> [Exercise details]: Starting at the first line of the listing below and ending at the line with "For every named target in this 112×2576", copy each line exactly.

--- Data section ---

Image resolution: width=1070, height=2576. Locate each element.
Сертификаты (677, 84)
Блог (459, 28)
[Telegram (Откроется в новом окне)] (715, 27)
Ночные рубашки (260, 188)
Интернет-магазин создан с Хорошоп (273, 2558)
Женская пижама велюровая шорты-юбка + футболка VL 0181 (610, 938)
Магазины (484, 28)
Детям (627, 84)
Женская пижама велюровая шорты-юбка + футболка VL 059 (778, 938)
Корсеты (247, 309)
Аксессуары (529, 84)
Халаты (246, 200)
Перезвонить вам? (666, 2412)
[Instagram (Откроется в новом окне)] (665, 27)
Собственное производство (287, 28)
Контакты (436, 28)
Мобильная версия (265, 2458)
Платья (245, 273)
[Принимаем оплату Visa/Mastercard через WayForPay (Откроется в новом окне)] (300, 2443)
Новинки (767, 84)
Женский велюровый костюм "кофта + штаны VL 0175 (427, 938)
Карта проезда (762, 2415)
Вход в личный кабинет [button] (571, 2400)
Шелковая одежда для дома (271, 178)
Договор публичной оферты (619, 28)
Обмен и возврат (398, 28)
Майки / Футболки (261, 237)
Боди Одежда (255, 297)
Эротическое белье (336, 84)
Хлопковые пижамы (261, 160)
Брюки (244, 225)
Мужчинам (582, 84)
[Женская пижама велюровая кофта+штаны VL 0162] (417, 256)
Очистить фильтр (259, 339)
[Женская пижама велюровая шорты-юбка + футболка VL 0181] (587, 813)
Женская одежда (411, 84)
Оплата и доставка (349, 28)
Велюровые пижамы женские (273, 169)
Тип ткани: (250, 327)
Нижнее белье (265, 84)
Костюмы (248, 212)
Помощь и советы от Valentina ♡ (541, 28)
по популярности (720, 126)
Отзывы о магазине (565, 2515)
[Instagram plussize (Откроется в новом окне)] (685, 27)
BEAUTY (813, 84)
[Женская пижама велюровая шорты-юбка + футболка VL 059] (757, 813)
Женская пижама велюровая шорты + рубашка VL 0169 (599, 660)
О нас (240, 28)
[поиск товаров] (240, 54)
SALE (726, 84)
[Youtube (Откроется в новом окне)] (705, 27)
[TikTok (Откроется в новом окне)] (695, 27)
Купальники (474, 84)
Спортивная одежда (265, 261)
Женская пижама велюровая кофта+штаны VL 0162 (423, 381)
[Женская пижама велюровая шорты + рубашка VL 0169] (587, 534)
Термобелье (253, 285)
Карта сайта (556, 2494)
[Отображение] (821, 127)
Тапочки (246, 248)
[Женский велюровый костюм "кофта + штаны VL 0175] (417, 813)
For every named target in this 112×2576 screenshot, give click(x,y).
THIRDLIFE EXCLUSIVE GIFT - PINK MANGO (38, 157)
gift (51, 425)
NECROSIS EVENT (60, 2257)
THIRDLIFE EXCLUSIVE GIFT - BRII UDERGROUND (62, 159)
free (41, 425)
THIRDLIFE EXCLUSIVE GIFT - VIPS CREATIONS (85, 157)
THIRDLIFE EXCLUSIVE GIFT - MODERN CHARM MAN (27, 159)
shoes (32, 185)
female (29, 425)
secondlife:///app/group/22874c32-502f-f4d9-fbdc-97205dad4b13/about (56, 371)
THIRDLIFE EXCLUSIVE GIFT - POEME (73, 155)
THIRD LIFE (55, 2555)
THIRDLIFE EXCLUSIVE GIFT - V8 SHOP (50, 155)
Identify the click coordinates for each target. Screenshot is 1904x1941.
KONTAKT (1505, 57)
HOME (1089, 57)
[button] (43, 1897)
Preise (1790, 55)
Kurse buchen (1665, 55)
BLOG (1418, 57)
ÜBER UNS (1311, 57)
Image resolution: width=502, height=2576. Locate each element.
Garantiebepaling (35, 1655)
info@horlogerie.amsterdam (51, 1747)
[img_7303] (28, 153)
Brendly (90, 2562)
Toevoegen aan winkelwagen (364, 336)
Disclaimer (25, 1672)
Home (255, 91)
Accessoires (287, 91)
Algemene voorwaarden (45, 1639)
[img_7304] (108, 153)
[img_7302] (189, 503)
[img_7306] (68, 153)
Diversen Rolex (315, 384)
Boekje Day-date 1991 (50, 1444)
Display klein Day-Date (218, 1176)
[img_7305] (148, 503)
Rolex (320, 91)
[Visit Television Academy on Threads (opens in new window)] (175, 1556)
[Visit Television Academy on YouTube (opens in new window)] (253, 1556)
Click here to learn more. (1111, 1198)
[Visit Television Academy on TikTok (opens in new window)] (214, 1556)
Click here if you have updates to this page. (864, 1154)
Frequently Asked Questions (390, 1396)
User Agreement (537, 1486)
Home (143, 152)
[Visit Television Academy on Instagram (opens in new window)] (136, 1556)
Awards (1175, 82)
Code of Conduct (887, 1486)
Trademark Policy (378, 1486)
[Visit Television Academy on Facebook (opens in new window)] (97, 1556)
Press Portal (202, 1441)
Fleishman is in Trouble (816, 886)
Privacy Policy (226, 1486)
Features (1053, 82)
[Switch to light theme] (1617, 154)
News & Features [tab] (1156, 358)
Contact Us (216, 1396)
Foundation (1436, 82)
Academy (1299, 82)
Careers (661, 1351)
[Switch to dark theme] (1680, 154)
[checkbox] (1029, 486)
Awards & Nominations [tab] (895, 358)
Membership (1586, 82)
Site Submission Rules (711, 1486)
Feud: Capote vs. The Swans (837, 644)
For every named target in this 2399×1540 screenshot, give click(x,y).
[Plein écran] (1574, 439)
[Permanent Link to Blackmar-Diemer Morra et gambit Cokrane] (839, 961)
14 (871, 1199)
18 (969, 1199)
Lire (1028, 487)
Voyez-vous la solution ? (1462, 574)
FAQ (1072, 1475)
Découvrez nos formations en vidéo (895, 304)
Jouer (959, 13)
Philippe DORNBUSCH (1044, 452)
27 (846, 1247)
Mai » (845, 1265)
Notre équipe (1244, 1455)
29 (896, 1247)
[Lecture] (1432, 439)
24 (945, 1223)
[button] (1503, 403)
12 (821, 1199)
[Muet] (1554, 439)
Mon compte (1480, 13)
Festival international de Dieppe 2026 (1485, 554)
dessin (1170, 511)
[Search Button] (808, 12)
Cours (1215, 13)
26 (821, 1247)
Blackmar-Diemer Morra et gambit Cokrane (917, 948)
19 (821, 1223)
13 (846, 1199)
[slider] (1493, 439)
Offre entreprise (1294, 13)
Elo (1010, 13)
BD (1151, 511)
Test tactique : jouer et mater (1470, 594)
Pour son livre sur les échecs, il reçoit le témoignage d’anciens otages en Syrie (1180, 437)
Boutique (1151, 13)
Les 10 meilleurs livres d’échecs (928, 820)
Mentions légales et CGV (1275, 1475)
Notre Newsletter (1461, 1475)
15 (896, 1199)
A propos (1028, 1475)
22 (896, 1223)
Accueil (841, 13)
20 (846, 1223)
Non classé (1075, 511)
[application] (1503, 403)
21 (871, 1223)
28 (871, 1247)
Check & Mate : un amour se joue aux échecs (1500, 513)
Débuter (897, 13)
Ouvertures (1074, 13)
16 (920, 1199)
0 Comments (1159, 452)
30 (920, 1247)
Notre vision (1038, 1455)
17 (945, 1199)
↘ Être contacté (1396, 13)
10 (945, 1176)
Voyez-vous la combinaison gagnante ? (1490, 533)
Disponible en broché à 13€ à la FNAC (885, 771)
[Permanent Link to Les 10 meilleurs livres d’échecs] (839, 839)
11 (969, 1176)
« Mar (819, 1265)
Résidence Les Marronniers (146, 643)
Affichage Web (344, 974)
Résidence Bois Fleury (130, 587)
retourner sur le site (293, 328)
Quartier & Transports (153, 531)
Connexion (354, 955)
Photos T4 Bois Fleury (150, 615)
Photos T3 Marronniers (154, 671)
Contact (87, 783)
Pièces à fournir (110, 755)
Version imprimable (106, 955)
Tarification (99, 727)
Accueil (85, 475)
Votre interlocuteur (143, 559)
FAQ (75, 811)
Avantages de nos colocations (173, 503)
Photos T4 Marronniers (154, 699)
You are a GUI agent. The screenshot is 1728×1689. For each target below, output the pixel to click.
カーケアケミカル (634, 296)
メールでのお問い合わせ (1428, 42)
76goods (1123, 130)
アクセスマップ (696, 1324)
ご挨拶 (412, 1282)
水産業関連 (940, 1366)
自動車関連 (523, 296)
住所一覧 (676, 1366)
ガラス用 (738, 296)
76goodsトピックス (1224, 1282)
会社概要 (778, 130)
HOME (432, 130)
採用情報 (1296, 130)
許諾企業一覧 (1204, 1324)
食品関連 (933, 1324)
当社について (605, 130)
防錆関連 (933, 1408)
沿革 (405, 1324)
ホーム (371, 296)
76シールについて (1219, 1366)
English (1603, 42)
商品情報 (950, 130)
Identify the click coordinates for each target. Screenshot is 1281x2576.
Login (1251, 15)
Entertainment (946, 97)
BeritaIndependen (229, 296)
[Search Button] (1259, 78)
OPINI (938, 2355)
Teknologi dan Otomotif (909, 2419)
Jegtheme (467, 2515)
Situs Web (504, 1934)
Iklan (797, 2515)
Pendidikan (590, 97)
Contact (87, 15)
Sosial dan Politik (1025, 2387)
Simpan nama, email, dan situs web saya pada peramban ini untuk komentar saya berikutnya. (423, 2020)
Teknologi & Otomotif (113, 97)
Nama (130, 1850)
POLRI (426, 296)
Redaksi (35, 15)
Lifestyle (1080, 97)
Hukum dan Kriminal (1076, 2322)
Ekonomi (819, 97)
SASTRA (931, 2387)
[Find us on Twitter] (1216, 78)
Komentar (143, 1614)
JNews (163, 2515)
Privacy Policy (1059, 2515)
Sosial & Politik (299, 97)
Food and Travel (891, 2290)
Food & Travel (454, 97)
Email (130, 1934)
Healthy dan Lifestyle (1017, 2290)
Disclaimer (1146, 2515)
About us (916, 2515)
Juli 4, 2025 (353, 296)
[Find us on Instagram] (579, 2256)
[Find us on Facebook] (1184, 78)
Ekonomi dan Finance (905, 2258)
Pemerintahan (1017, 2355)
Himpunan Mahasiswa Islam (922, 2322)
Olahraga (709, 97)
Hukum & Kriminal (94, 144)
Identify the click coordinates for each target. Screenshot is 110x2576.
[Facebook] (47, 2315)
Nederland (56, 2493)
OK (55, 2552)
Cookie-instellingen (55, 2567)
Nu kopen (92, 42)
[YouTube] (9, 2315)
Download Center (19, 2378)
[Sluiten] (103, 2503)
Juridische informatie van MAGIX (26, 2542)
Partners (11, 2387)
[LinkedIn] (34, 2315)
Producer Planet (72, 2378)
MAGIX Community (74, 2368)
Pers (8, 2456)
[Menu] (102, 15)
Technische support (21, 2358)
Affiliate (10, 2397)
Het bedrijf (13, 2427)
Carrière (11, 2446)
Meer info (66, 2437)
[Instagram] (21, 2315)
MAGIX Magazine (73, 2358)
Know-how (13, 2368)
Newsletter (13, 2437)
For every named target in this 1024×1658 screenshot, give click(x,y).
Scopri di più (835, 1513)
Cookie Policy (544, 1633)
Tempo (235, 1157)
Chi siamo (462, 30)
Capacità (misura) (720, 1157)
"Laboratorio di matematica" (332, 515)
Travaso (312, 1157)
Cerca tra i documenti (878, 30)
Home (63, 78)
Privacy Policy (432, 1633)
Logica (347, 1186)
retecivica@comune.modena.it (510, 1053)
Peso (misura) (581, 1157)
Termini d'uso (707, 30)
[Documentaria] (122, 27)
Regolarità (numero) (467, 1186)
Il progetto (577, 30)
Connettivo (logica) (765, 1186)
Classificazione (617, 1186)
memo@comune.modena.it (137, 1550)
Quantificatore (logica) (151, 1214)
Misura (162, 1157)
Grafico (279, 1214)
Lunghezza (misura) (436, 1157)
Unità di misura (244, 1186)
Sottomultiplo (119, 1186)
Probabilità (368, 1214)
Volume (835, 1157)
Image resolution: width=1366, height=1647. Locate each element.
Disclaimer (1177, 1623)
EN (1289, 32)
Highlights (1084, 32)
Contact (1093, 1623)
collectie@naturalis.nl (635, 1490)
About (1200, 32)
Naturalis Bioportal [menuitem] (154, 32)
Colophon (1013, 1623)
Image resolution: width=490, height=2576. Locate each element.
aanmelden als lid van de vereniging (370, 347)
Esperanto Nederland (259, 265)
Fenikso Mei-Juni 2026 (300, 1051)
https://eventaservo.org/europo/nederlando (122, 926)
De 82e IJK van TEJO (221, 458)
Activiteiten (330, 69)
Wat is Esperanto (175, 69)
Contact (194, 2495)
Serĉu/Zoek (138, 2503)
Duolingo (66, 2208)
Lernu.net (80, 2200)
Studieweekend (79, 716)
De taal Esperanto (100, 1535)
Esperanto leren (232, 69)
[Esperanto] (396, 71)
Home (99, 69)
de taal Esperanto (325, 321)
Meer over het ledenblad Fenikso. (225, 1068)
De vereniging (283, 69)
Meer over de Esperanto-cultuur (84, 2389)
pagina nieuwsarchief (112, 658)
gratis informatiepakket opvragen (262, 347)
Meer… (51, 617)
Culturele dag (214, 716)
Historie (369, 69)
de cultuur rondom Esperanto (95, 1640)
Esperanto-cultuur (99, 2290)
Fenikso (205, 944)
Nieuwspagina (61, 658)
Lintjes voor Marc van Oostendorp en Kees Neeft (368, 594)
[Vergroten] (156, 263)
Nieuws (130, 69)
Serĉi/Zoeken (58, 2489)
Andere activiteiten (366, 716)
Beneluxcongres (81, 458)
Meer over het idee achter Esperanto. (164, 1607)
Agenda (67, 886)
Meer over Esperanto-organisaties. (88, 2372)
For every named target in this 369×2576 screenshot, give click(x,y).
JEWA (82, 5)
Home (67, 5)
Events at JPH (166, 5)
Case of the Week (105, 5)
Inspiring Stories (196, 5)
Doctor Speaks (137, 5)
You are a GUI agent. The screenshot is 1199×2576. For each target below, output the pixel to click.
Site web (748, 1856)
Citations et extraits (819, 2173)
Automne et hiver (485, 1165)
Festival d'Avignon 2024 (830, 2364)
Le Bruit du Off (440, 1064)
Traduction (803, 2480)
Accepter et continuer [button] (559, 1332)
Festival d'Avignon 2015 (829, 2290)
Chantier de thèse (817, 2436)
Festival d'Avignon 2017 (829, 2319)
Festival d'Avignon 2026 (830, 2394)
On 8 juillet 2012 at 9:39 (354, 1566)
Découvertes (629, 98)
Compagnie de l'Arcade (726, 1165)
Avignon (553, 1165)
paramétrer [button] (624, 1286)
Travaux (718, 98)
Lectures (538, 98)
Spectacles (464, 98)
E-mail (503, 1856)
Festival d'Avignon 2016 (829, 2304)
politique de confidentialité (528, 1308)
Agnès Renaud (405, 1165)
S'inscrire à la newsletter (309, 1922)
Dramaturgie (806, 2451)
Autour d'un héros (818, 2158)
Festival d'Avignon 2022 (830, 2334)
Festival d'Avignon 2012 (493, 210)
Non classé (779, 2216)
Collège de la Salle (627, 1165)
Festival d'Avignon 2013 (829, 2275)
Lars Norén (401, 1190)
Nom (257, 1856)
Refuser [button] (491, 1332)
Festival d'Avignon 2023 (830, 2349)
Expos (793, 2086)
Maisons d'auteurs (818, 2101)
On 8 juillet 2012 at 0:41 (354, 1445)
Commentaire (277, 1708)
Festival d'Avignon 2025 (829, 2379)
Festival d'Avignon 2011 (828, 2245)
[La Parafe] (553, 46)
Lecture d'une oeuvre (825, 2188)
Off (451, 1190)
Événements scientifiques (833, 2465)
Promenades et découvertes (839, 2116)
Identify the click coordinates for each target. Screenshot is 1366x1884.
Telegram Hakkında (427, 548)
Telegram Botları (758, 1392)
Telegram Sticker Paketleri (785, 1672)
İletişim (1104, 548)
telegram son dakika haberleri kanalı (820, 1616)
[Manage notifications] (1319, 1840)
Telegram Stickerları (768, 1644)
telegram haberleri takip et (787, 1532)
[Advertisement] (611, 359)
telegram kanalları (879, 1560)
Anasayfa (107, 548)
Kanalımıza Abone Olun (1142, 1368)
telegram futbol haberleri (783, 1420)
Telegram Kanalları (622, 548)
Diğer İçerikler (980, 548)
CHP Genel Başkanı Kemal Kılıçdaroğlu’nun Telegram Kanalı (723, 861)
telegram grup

---

> [Problem solution]:
Image resolution: width=1070, height=2576. Locate each element.
Сертификаты (677, 84)
Блог (459, 28)
[Telegram (Откроется в новом окне)] (715, 27)
Ночные рубашки (260, 188)
Интернет-магазин создан с Хорошоп (273, 2558)
Женская пижама велюровая шорты-юбка + футболка VL 0181 (610, 938)
Магазины (484, 28)
Детям (627, 84)
Женская пижама велюровая шорты-юбка + футболка VL 059 (778, 938)
Корсеты (247, 309)
Аксессуары (529, 84)
Халаты (246, 200)
Перезвонить вам? (666, 2412)
[Instagram (Откроется в новом окне)] (665, 27)
Собственное производство (287, 28)
Контакты (436, 28)
Мобильная версия (265, 2458)
Платья (245, 273)
[Принимаем оплату Visa/Mastercard через WayForPay (Откроется в новом окне)] (300, 2443)
Новинки (767, 84)
Женский велюровый костюм "кофта + штаны VL 0175 (427, 938)
Карта проезда (762, 2415)
Вход в личный кабинет [button] (571, 2400)
Шелковая одежда для дома (271, 178)
Договор публичной оферты (619, 28)
Обмен и возврат (398, 28)
Майки / Футболки (261, 237)
Боди Одежда (255, 297)
Эротическое белье (336, 84)
Хлопковые пижамы (261, 160)
Брюки (244, 225)
Мужчинам (582, 84)
[Женская пижама велюровая кофта+штаны VL 0162] (417, 256)
Очистить фильтр (259, 339)
[Женская пижама велюровая шорты-юбка + футболка VL 0181] (587, 813)
Женская одежда (411, 84)
Оплата и доставка (349, 28)
Велюровые пижамы женские (273, 169)
Тип ткани: (250, 327)
Нижнее белье (265, 84)
Костюмы (248, 212)
Помощь и советы от Valentina ♡ (541, 28)
по популярности (720, 126)
Отзывы о магазине (565, 2515)
[Instagram plussize (Откроется в новом окне)] (685, 27)
BEAUTY (813, 84)
[Женская пижама велюровая шорты-юбка + футболка VL 059] (757, 813)
Женская пижама велюровая шорты + рубашка VL 0169 (599, 660)
О нас (240, 28)
[поиск товаров] (240, 54)
SALE (726, 84)
[Youtube (Откроется в новом окне)] (705, 27)
[TikTok (Откроется в новом окне)] (695, 27)
Купальники (474, 84)
Спортивная одежда (265, 261)
Женская пижама велюровая кофта+штаны VL 0162 (423, 381)
[Женская пижама велюровая шорты + рубашка VL 0169] (587, 534)
Термобелье (253, 285)
Карта сайта (556, 2494)
[Отображение] (821, 127)
Тапочки (246, 248)
[Женский велюровый костюм "кофта + штаны VL 0175] (417, 813)
For every named target in this 112×2576 screenshot, give click(x,y).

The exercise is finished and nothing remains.